14 March 2018 | Justice

The N$6.8 million lawsuit brought by retired Supreme Court judge Pio Teek against the justice minister and the ombudsman was yesterday dismissed in the High Court in Windhoek.

Judge Herman Oosthuizen, presiding over the lawsuit, in his dismissal stated that the summons and particulars of the claim against the three foreign judges were “bad in law and that no relief in money could be claimed with the summons and particulars of claim in this case”.

Teek had sued the minister and ombudsman for malicious and undue lengthy delays, and the unlawful failure to speedily serve the combined summons against the South African appeal judges Piet Streicher, Kenneth Mthiyane and Fritz Brand, had grossly violated his constitutional and statutory rights. The delay had allegedly resulted in his financial loss.

The three had heard the State's appeal against Teek's discharge by South African Judge Ronnie Bosielo in 2006 on child abduction, rape and other charges, and referred the case for retrial.

The State claimed that Bosielo erred when he found that they did not prove beyond a reasonable doubt that Teek was guilty and also criticised the manner in which the police handled the investigation.

Judge Oosthuizen said the summons against the foreign judges was issued by the registrar but was not served before its withdrawal.

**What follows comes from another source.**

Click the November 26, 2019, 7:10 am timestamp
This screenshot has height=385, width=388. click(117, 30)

He emphasised the present case for damages instituted by Teek relied on a non-service of summons and therefore, no legal action could follow.

The judge added that the particulars of the claim failed to plead for the jurisdiction of the court and “I find that the Namibian High Court could not assume jurisdiction in the case of the three judges”.

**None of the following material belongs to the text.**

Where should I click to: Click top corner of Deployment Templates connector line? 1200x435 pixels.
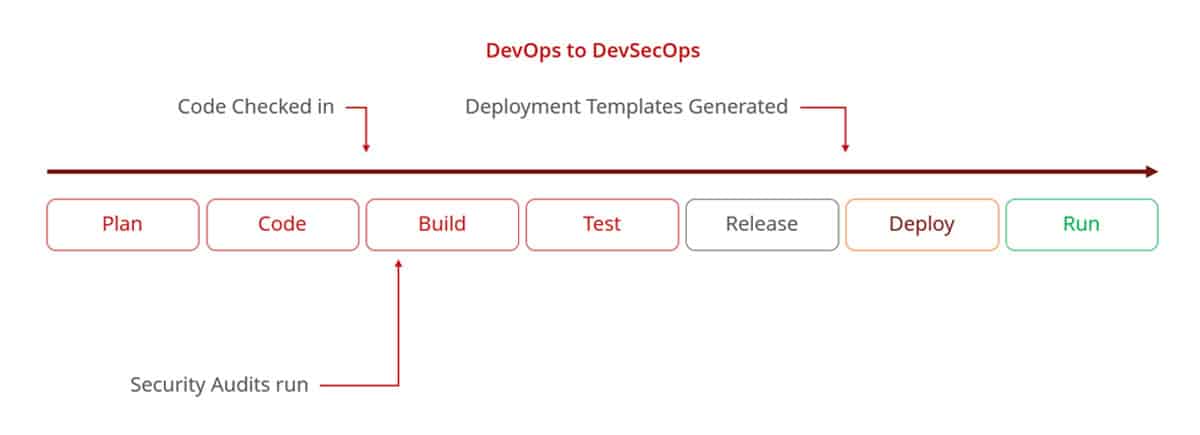[845, 107]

“Not one of the four factors, that is, domicile of the defendants within the state, their residence, the fact that they are foreign nationals, and presence of property of defendants within the state was properly pleaded,” the judge stated.

He emphasised that it was necessary for Teek to allege and disclose facts in his particulars of claim against the three foreign judges to show that Namibian High Court would have had effective jurisdiction.

The attorney-general had in September 2010, in response to the request of the registrar of the High Court to facilitate the service of summons on the said judges, said it could not be processed due to non-compliance with Rule 5 of the High Court rules and in the absence of a legislative framework.

Judge Elton Hoff on 18 June 2010 had consequently removed Teek's appeal from the roll pursuant to Rule 5.

Teek had argued that unlawful actions, conduct and decisions were taken with the settled malicious intent to prevent him from prosecuting the action and to be compensated by the said judges.

The unlawful conduct was the material and direct cause of his decision to withdraw and abandon his civil action against the South African judges.

He also allegedly pleaded to the ombudsman for remedial assistance but that this was to no avail and that the latter also flagrantly ignored requests to meet him.

When, on 10 June 2013, the ombudsman did not reply to his request to attend to his complaint, he lodged a complaint against the ombudsman before the Judicial Service Commission.

The former judge had maintained that he had a good case against the three judges and would have succeeded in obtaining damages against them.

Teek had argued that because of the conduct of justice minister he was never able to bring that case and hence he had lost the money he would have obtained.